SUMMARY
Linda M. McAllister, M.D., Ph.D., is a pediatric oncologist and physician-scientist who investigates the mechanisms by which dysregulated intracellular signaling drives neoplastic disease. Dr. McAllister also is co-director of the Oncoimmune Signaling and Therapeutics Laboratory along with her husband, Peter C. Lucas, M.D., Ph.D.
Early in her career, Dr. McAllister and her research team made a series of crucial discoveries that led to a new understanding of the molecular mechanisms responsible for driving non-Hodgkin lymphoma.
First, they identified a group of proteins known as the CARMA family. These proteins serve as a scaffold to recruit a multiprotein signaling complex that stimulates the proinflammatory, prosurvival transcription factor, NF-kB. The McAllister-Lucas team identified two proteins, BCL10 and MALT1, as components of this complex and provided the initial evidence that a CARMA family protein links antigen-receptor activation to stimulation of NF-kB in lymphocytes.
Their discovery formed the basis of a large body of work by laboratories around the world, including their own. This work led to the current understanding that the CARMA1/BCL10/MALT1 (CBM) complex plays a critical role in normal adaptive immune response by mediating NF-kB activation and proliferation in response to antigen stimulation in T and B cells.
Subsequent studies revealed that oncogenic gain-of-function mutations of CARMA1, BCL10, MALT1 or upstream regulators of the CBM complex occur in a significant percentage of cases of activated B-cell diffuse large B-cell lymphoma (ABC-DLBCL) and multiple other subtypes of lymphoma and leukemia. These findings highlight the central role of the CBM complex in the pathogenesis of this group of cancers. Ongoing studies in the McAllister-Lucas laboratory now focus on elucidating the mechanisms by which deregulation of CBM complex signaling promotes lymphoid malignancies.
The McAllister-Lucas Oncoimmune Lab team also discovered that a similar CBM signaling complex composed of CARMA3, BCL10 and MALT1 plays a key role in certain solid tumors. One particularly exciting new area of investigation is the evaluation of a potential dual role for MALT1 proteolytic activity in solid tumor pathogenesis. This activity promotes tumor cell proliferation through cancer cell-intrinsic effects while also promoting an immunosuppressive tumor microenvironment through cancer cell-extrinsic effects within immune cells.
Focus areas
- Non-Hodgkin lymphoma. Dr. McAllister and her team are investigating the molecular mechanisms by which MALT1 proteolytic activity can be regulated to stop tumor progression in non-Hodgkin lymphoma. The Oncoimmune Lab has identified a novel MALT1-binding protein called GRK2 that inhibits MALT1 protumorigenic activity in lymphocytes. Recent studies suggest that GRK2 may function as a tumor suppressor in MALT1-dependent lymphoma.

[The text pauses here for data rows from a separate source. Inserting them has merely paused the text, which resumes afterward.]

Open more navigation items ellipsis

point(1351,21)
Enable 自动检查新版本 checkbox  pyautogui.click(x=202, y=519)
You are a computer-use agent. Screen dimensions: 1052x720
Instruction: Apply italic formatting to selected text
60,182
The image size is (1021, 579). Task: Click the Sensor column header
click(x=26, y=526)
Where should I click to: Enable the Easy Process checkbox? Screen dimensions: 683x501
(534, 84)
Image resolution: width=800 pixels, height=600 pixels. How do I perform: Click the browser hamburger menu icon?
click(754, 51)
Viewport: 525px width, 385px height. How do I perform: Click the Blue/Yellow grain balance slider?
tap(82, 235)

- Breast cancer. The McAllister-Lucas laboratory team is investigating the dual function of MALT1 protease in breast cancer cells and immune cells in the tumor microenvironment in triple-negative breast cancer as a potential new therapeutic target. There is a pressing need to develop molecularly informed, targeted therapies to treat triple-negative breast cancer because current treatments rely on nonspecific toxic chemotherapeutics, and outcomes remain poor.

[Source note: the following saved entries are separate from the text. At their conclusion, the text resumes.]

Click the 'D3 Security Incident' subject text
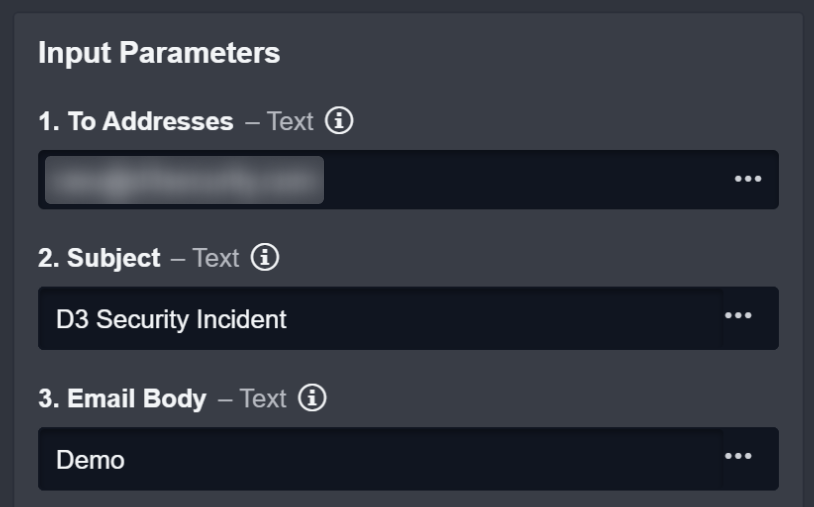The height and width of the screenshot is (507, 814). coord(171,319)
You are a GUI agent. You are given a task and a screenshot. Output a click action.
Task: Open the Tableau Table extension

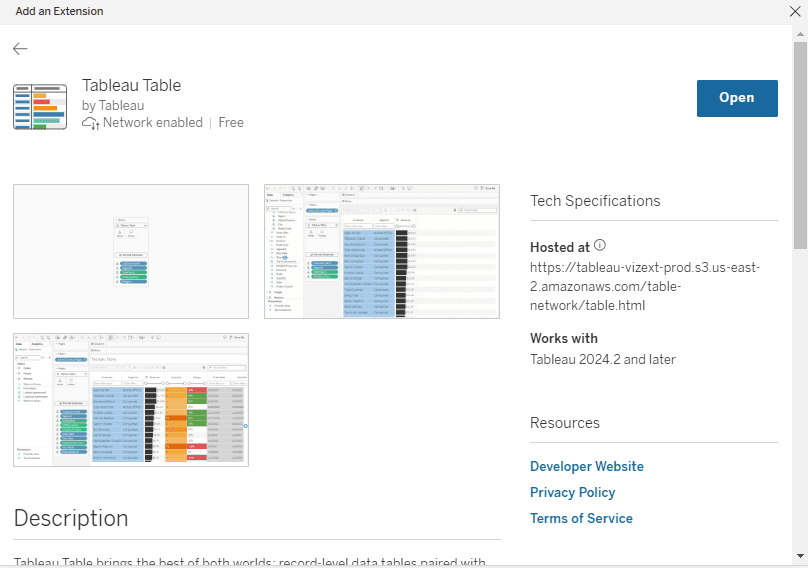click(x=737, y=98)
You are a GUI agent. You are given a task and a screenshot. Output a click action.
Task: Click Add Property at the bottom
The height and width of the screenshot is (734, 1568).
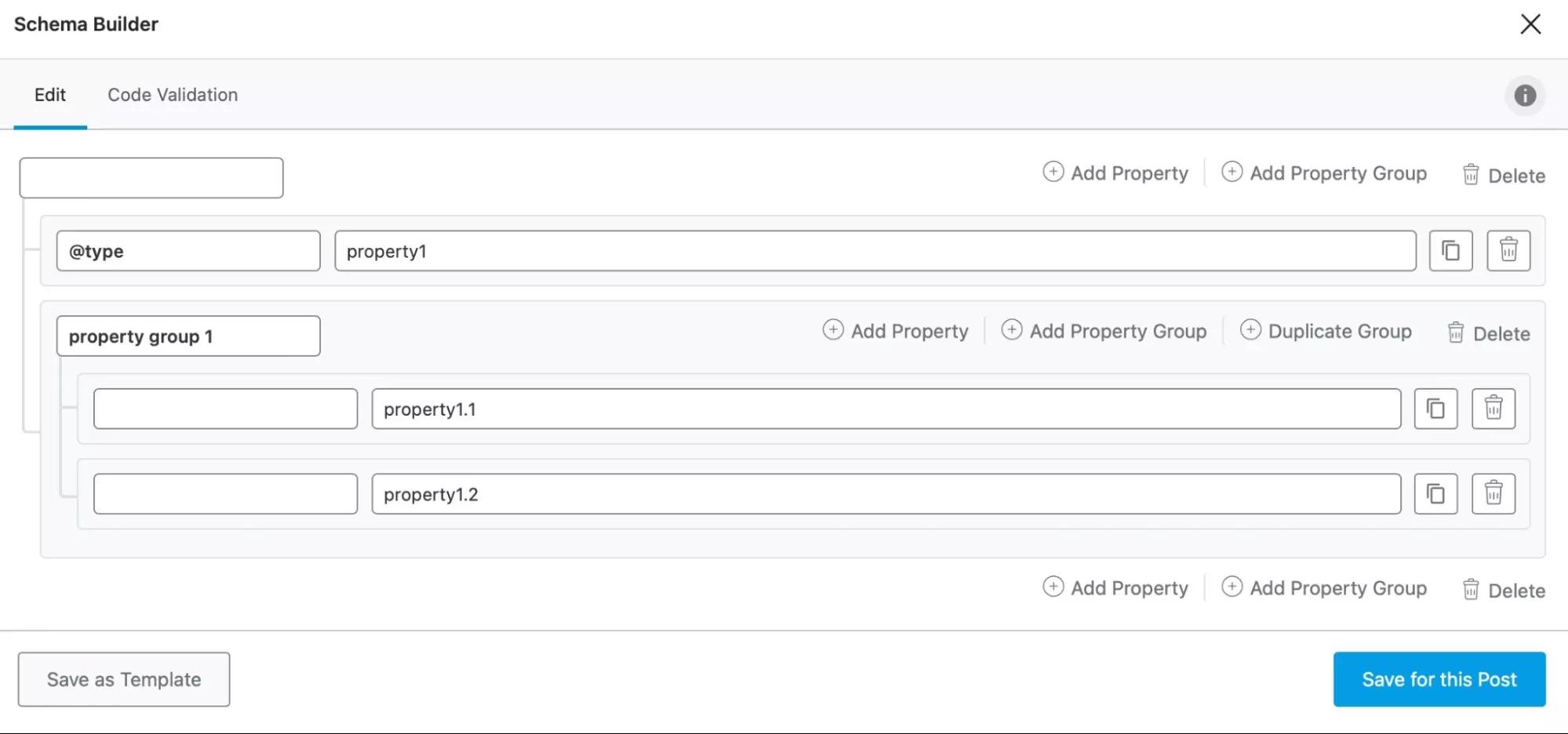pos(1130,587)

- Brain tumors. The McAllister-Lucas lab's newest research area focuses on the role of MALT1 in the pathogenesis of glioma. The team is investigating how MALT1 activity within the unique brain tumor immune microenvironment affects disease progression. Recent preclinical studies suggest that pharmacological inhibition of MALT1 protease holds promise as a new and effective approach to stopping immune suppression in the brain tumor microenvironment.
Significance to patient care
Dr. McAllister thinks her team's research will help explain how some cancers grow and change, like lymphoma, breast cancer, and brain tumors. By learning this, healthcare professionals can make better and safer treatments for cancers that can be hard to treat.
Professional highlights
- American Pediatric Society:
- Elected member, 2015-present.
- Norman J. Siegel Outstanding Science Award, 2015.
- Elected member, The American Society for Clinical Investigation, 2014-present.
- Co-director, The American Society of Pediatric Hematology/Oncology Division Director Community, 2020-2024.
- Founding director, Mario Lemieux Institute for Pediatric Cancer Research, 2022-2023.
- Elected council member, Society for Pediatric Research, 2020-2023.
- University of Pittsburgh School of Medicine:
- Endowed chair, Wheeler Family Charitable Foundation, 2019-2023.
- Chief, Division of Pediatric Hematology-Oncology, 2012-2023.
- Associate director, Medical Scientist Training Program, University of Michigan Medical School, 2011-2012.
- Clinical Scientist Development Award, Doris Duke Foundation, 2002-2007.